Last month was the Medics for Rare Disease Ambassador’s annual in-person meet up. Ambassadors came together from across the UK to share experiences and attend a number of workshops. Some had healthcare and clinical backgrounds others had first-hand experience of living with, or caring for someone with, a rare condition.
Face-to-Face Connection
The day started with introductions. People shared their insights and their motivations for advocating in the rare space. Although many of us had already connected virtually, there was something powerful about coming together in a shared space. It was a reminder that there is no substitute for time spent together in person.
A Day of Insight and Inspiration
The day consisted of three sessions. The first was a talk by author and rare disease advocate, Dan Jeffries, who shared his personal journey of being diagnosed with not one, but two ultra-rare conditions. He spoke candidly about the struggles many people face in getting a diagnosis for rare condition.
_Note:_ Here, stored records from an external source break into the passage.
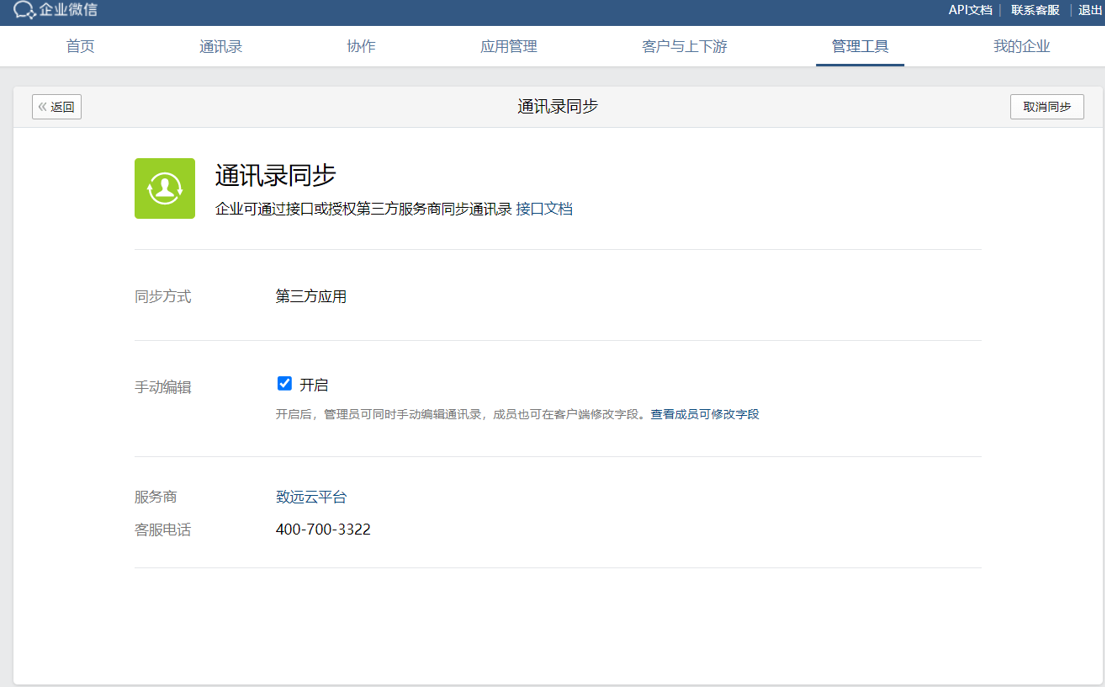Open the 致远云平台 service provider link
Viewport: 1105px width, 687px height.
(x=311, y=497)
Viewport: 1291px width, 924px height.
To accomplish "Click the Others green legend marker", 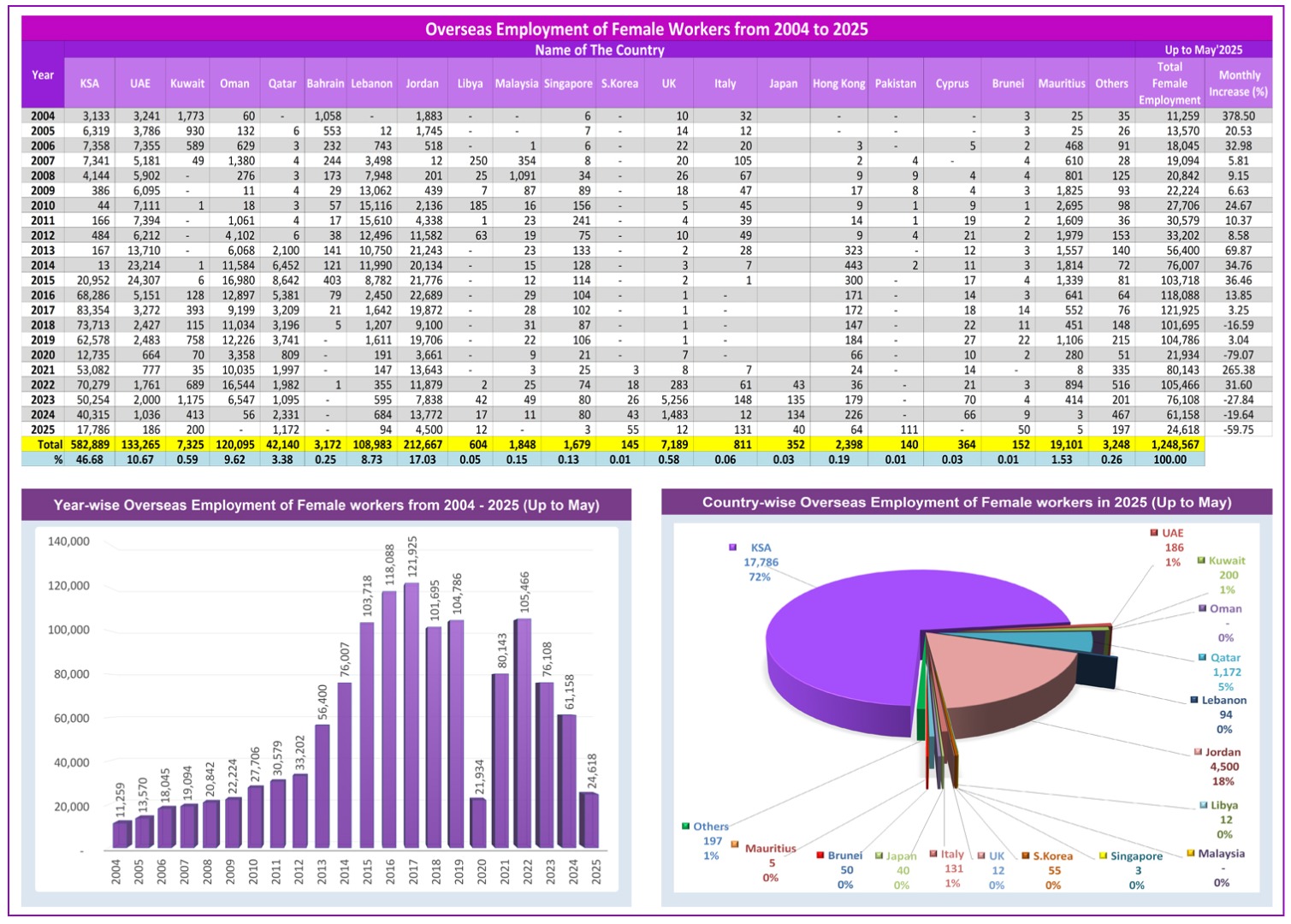I will (685, 826).
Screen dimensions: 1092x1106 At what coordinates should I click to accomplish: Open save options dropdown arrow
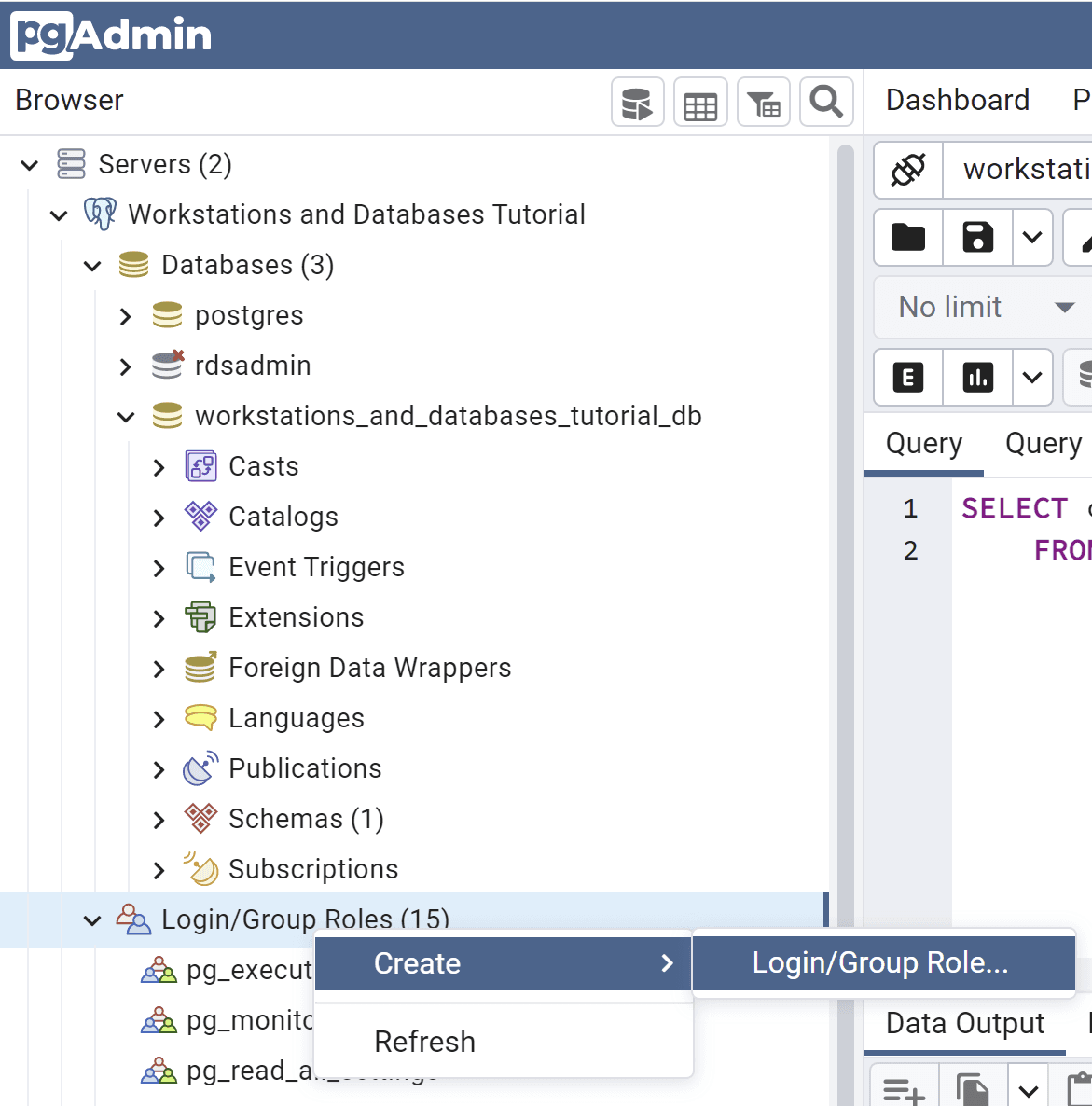tap(1032, 238)
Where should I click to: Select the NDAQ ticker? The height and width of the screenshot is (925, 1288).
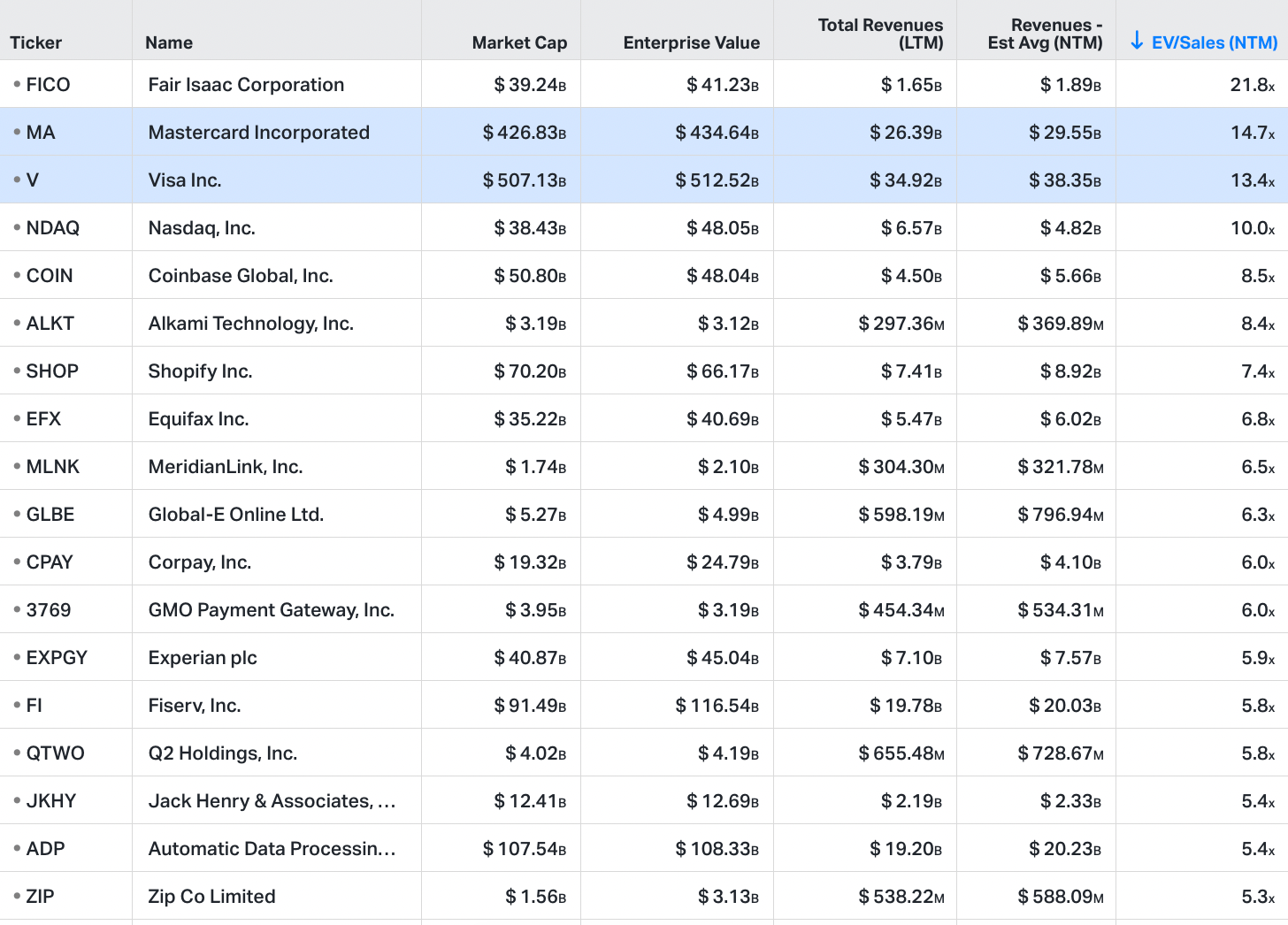[x=53, y=228]
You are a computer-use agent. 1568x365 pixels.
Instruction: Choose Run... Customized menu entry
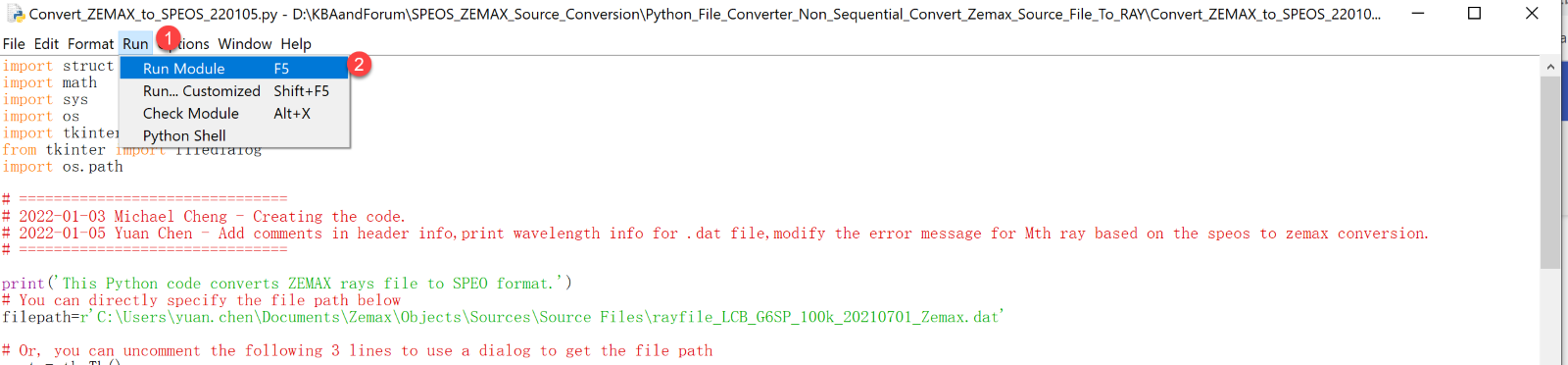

But he also reminded us that sharing our personal health journeys openly can mean hope for others and that sometimes a sense of humour can be a survival tool in the face of adversity.
The second talk was on Metabolic UK’s Living Well campaign, which addresses what it really means to live well with a rare condition from everyday practical adjustments to understanding legal and employment rights when living with a disability. The talk was a reminder that progress doesn’t just come from medicine but from the systems that support people to live fully.
The final session was by Costello Medical on how to publish rare research. This provided a comprehensive look at the publication process from selecting a journal to structuring a research paper. The session provided clarity around a process often viewed as complicated and intimating. It gave confidence to the group that publishing their own rare research is possible.
Food for Thought
As well listening to interesting and thought provoking talks, we were treated to a fabulous lunch. It’s true,
nothing brings people together quite like good food. Over plates of lunch, we exchanged personal stories and
professional experiences and also our hopes for the future for the rare disease community. It was an excellent
opportunity to continue conversations informally and get to know each other better.
The gathering ended with a renewed sense of solidarity and motivation. It served as a reminder of the power
of collaboration between lived experience, clinical expertise and pioneering research. But importantly, that
none of this would be possible without hope and human connection.